One of my absolute favourites is ttok daal—a light, sour Bengali staple traditionally made with green mango (kancha aam). I have vivid memories of eating it in Kolkata, when the 2pm sun was so fierce it buzzed and there was no way we would be going shopping for a few hours. A bowl of this brothy daal, aloo posto, possibly a bhaja and some steamed rice, and a quiet lie-down under the fan... it was practically a ritual.
I grew up eating daal every day (unless it was an occasion). Daal was and will always be a staple. But I remember that really having a dislike for daal in my teenage years. Maybe it was the mundane nature of it, or that it made me seem uncool in school sometimes. But after a week in university and ordering out Dominos and eating greasy takeout food - daal was my saviour. I made the worst few daals during that first month. Some were inedible, the others made me learn. I remember when I asked maa for a recipe on the phone - she told me she had none. This recipe below is something I jotted down after making this daal for events during the last month!
Bengali Ttok Daal with Rhubarb
2 cups washed urid daal
4 sticks rhubarb, chopped
2 green chillies
½ tsp minced ginger
½ tsp panch foron (Bengali five-spice with celery seeds—don’t skip it!)
½ tsp turmeric
1.5 tsp brown sugar
1 tsp salt
½ tsp fennel powder
Big handful of fresh coriander, stems and all
2 tbsp mustard oil
Bonus: a few curry leaves just bruised by hand and/ or zest and juice of ½ lemon for a little extra oomph



Method:
Boil your daal until soft. In a separate pan, fry everything else in mustard oil for 3–4 minutes. Add the tempered spices into the daal and simmer for 10 minutes. The final taste should be slightly sweet and sour, of course balanced with salt (if your rhubarb is not greatly sour, you can seek the help of a pinch of citric acid or a dollop of nice rhubarb jam). The green chilli in your tarka should just be halved, as it is used more for its fragrance rather than its heat.
Eat it room temperature with rice - if you're feeling like eating no carbs then this newsletter might not be for you.
P.S I am not giving you a recipe of the final dish because I believe final, ready and good looking dishes sometimes deter people from cooking. Something I have been thinking about quite often as I am pondering if I ever write a cookbook. But more on that in the next newsletter.

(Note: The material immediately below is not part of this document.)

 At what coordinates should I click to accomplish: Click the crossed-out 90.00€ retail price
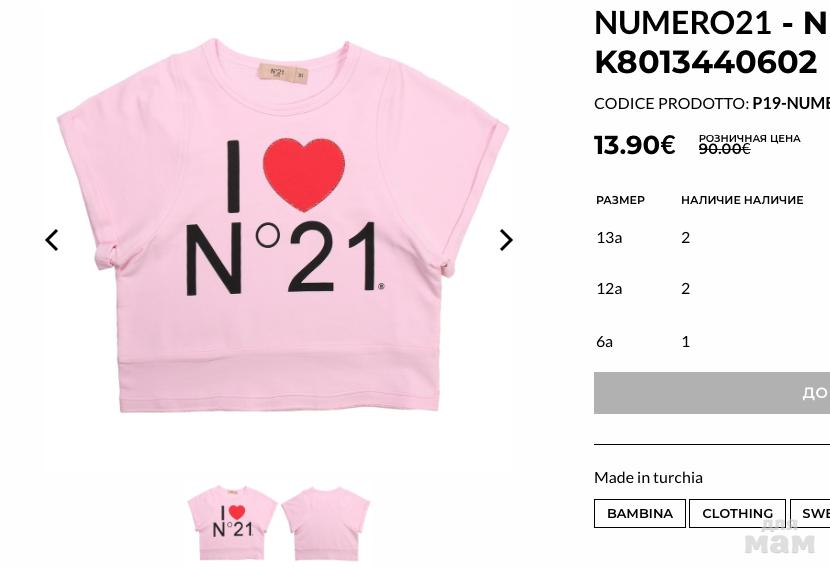[x=724, y=149]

Daal is more broth-like for us
Bengali daal is really thick. Unlike most restaurant daal that you get in the UK, our daal is more like a broth. The lentils break up but we don’t let it turn to mush. We also very rarely use onion and garlic in our daal and there is no dairy involved, just simply water and lentils. Of course some banging tarka (tempering) - typically whole spices - to spruce up the daal.

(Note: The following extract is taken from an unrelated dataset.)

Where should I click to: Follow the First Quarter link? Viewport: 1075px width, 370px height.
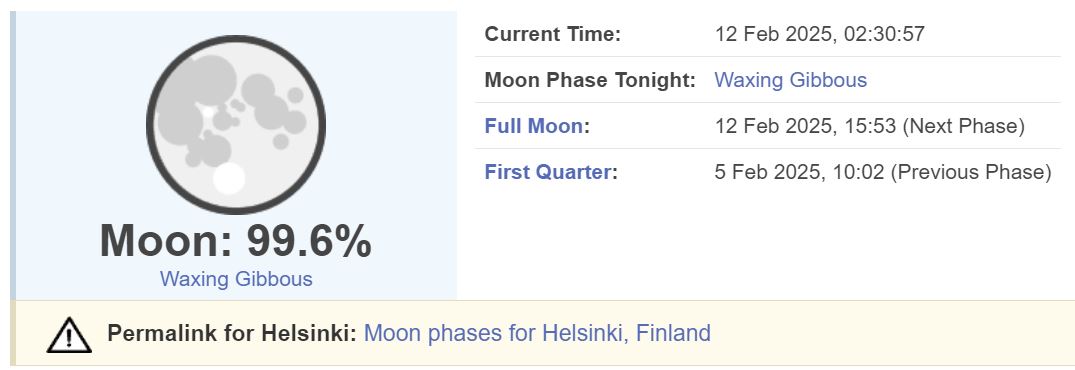pos(547,172)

Different lentils for different seasons, different tarka, herbs, garnishes. We usually eat our daal with rice (bhaat) and with our hands. Having a thick, more Northern Indian, daal works more for bread and ours is the perfect brothy accompaniment to rice. It was and still commonly is a way to make the dish cheaper and feed more mouths as daal bhaat is such a staple in Bengal.

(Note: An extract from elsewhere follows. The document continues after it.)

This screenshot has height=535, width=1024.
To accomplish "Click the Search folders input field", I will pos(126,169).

I have always thought the beauty of our cuisine lies in the creativity of our home chefs. Those aunties, mothers and relatives that toil in the kitchen making new and varied daal recipes. It is not found bound in recipe books but in storytelling and feeding. I used to find it annoying when I was at university asking for recipes from maa and she gave me none, but an adult me appreciates the flexibility in my home cuisine. Using what might be in the shops, my fridge or what my mood wants and relying on techniques and methods that can be used as I need.